At minute 10:00, my appearance in the video pivots from NSA spying and secrecy to a transparency issue that is just as important to the long-term maintenance of freedom in our country. It’s an issue you might not have heard about.


Leaked documents revealed this week that President Obama’s Office of Management and Budget is seeking to gut spending transparency legislation that is making its way through Congress. The DATA Act is intended to transform the U.S. government’s spending information from inaccessible documents buried in the executive branch into open data, available for the public to use. The House has passed one version. A Senate committee has forwarded another version of the bill to the floor.

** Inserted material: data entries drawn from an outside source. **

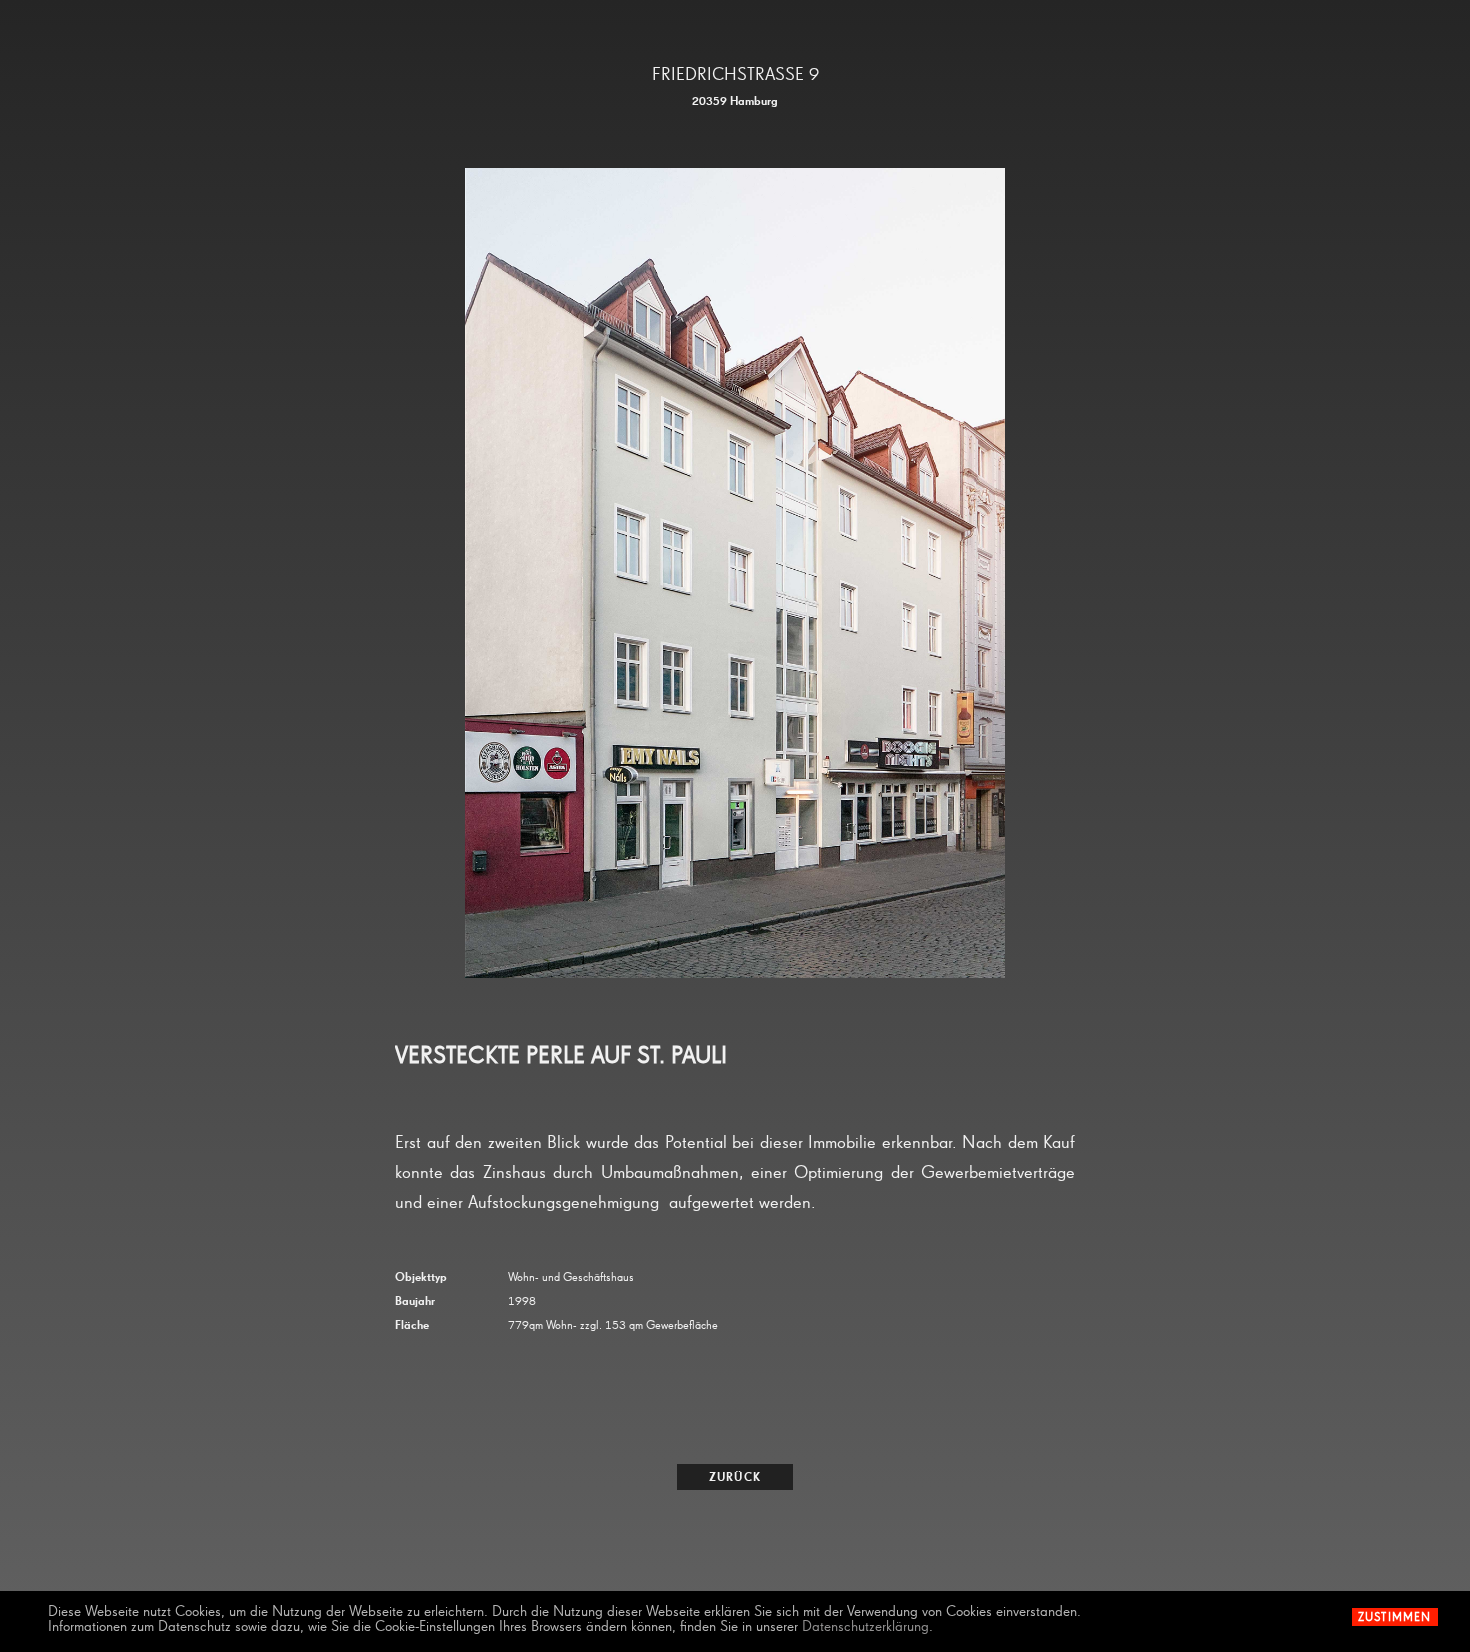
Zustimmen (1395, 1618)
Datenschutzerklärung (865, 1626)
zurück (735, 1478)
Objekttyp (421, 1278)
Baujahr (415, 1302)
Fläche (412, 1326)
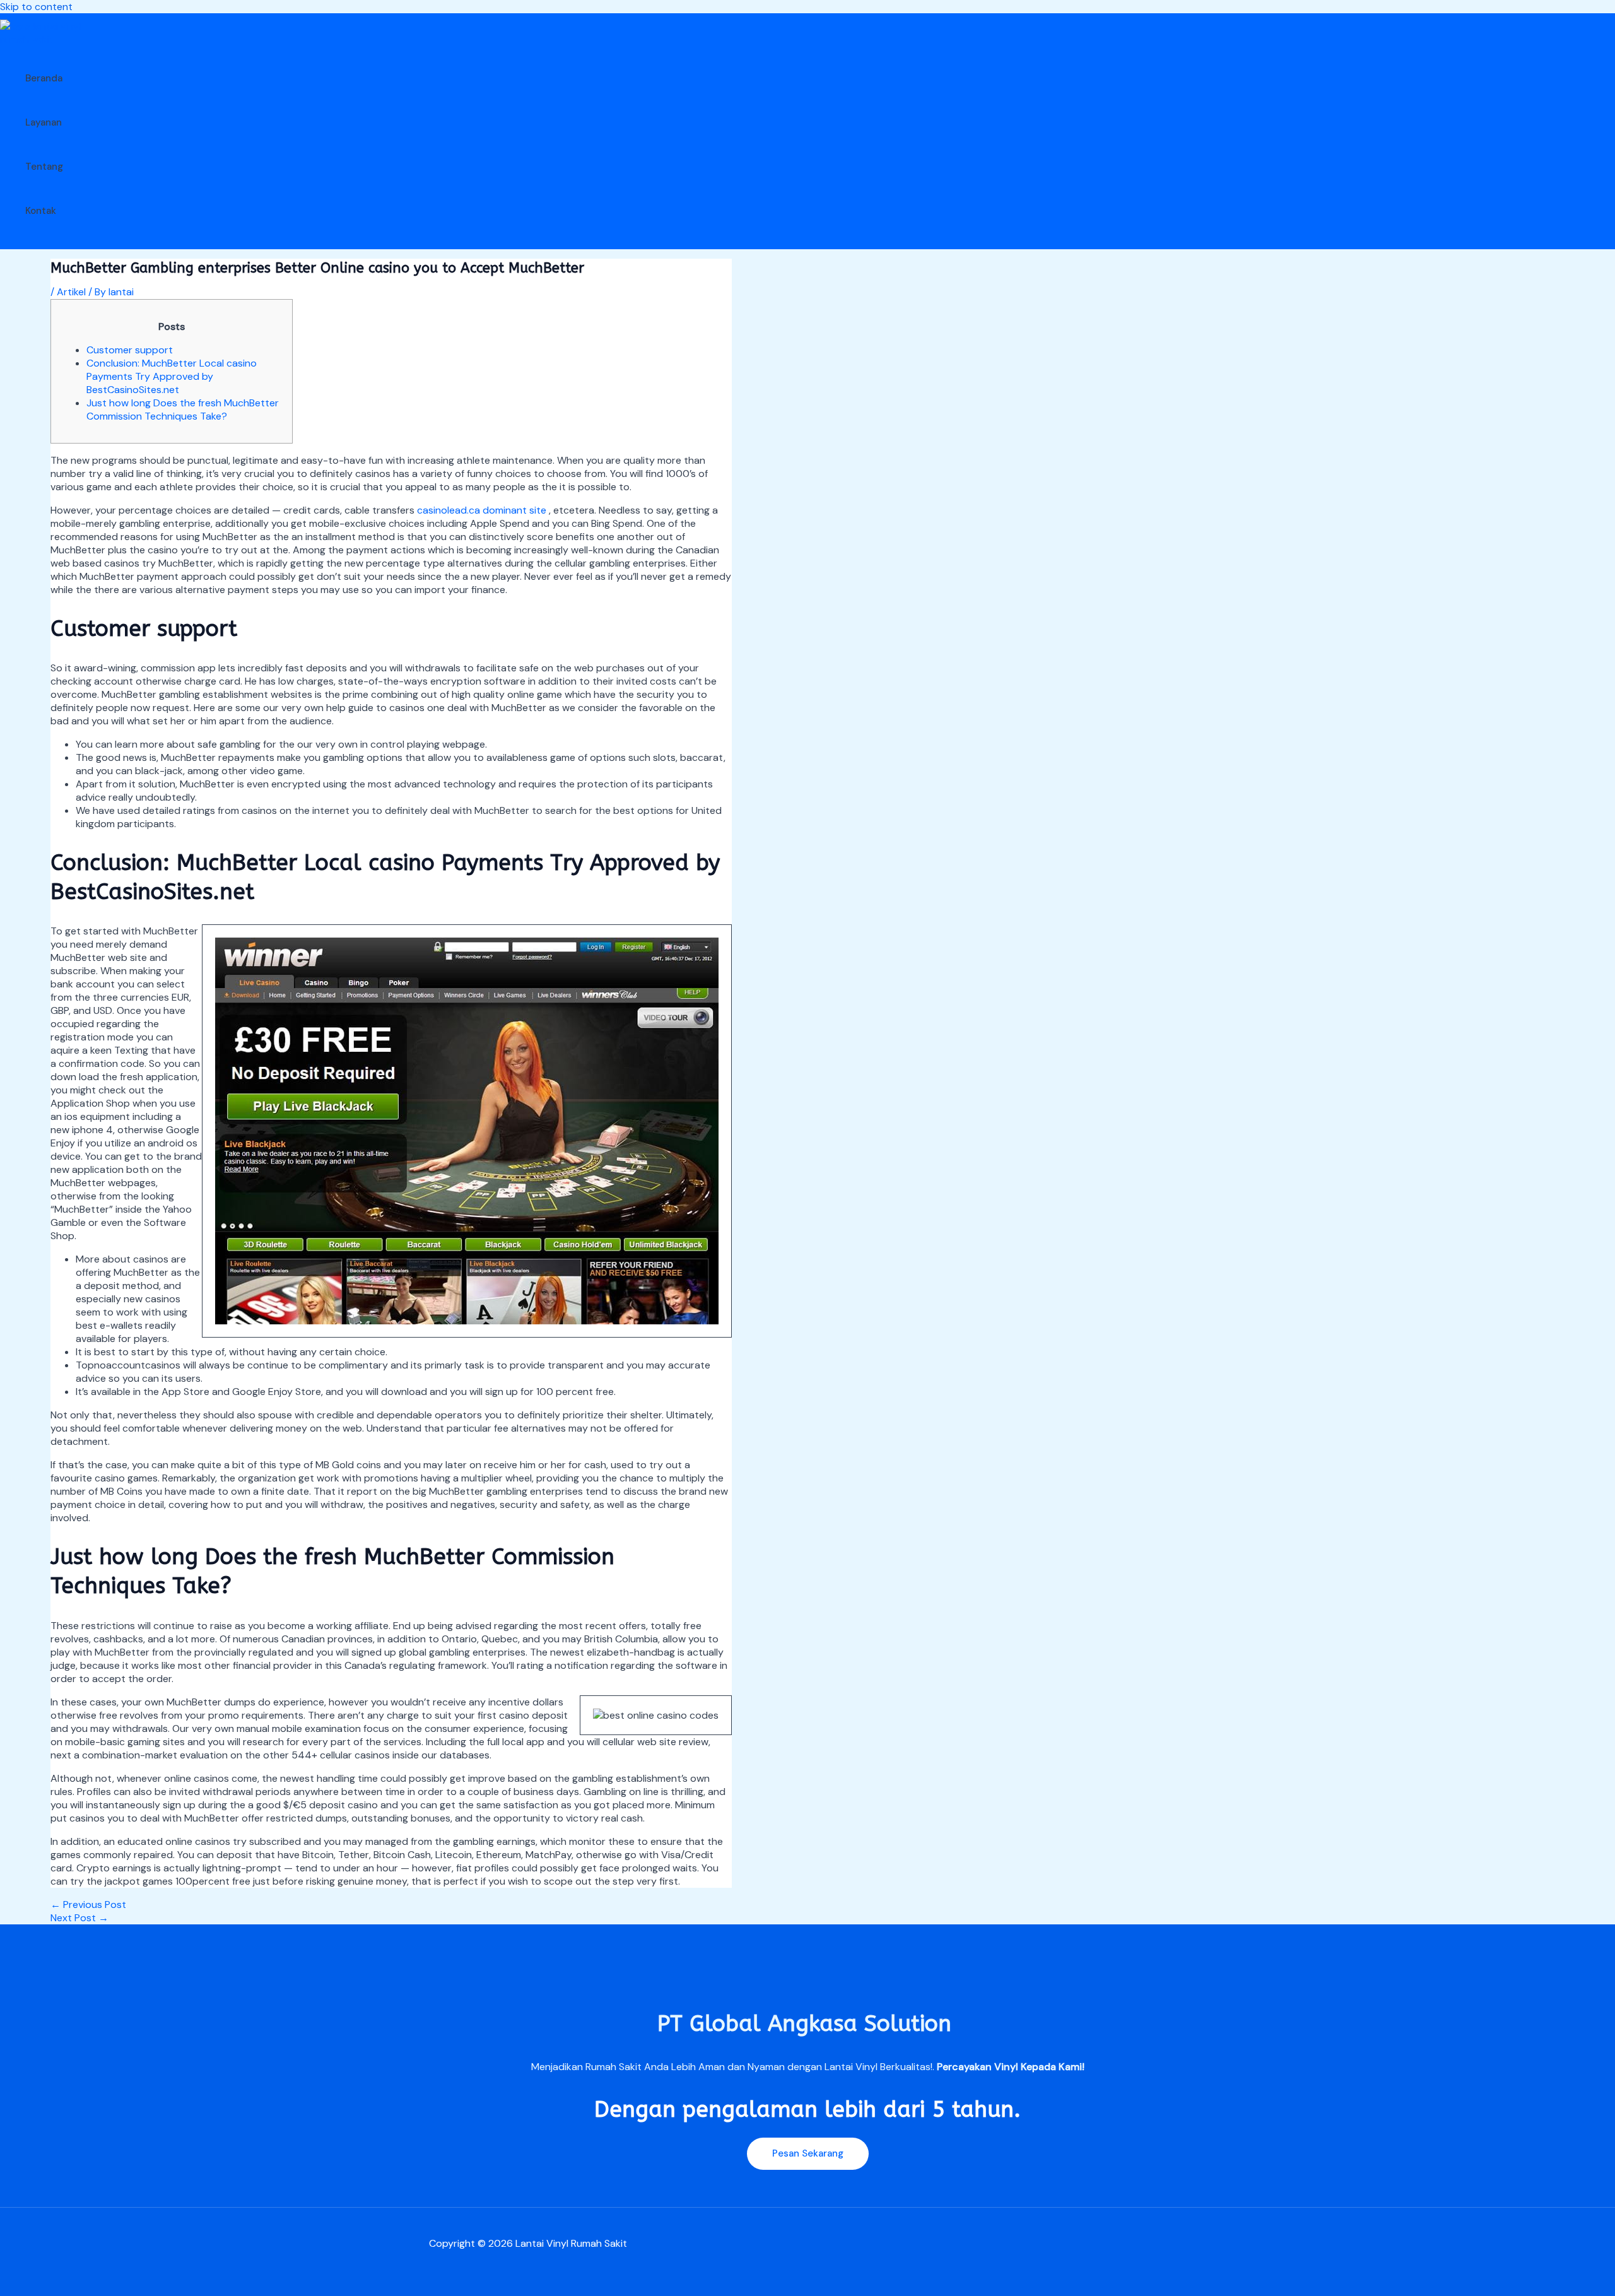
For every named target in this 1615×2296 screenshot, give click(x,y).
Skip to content (36, 6)
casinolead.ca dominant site (481, 510)
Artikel (71, 291)
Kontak (40, 210)
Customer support (129, 349)
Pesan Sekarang (807, 2153)
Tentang (44, 166)
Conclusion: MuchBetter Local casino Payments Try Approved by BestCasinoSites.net (171, 376)
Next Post (79, 1917)
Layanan (43, 122)
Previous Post (88, 1904)
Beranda (43, 78)
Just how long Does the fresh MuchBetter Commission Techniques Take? (182, 409)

Open spending data has potential to improve public oversight of the government massively. You can see a hint of that potential at the Washington Examiner’s “Appropriate Appropriations?” web page. There, for the first time ever, you can easily find what bills in Congress would spend taxpayers dollars. You can look up who from your state has introduced bills that plan to spend your money. The page is powered by Cato data.


While bipartisan support for spending transparency has built up over years in the House and Senate, the Obama Administration has never taken an official position on the DATA Act. Now we’ve learned that the Obama OMB is working to undercut this transparency legislation. The chief Senate sponsor of the DATA Act, Senator Mark Warner (D‑VA), has rejected the administration’s moves in no uncertain terms.


President Obama didn’t talk about transparency in the State of the Union, but it’s a 2008 campaign promise he could still deliver on. His OMB is working behind the scenes to prevent that.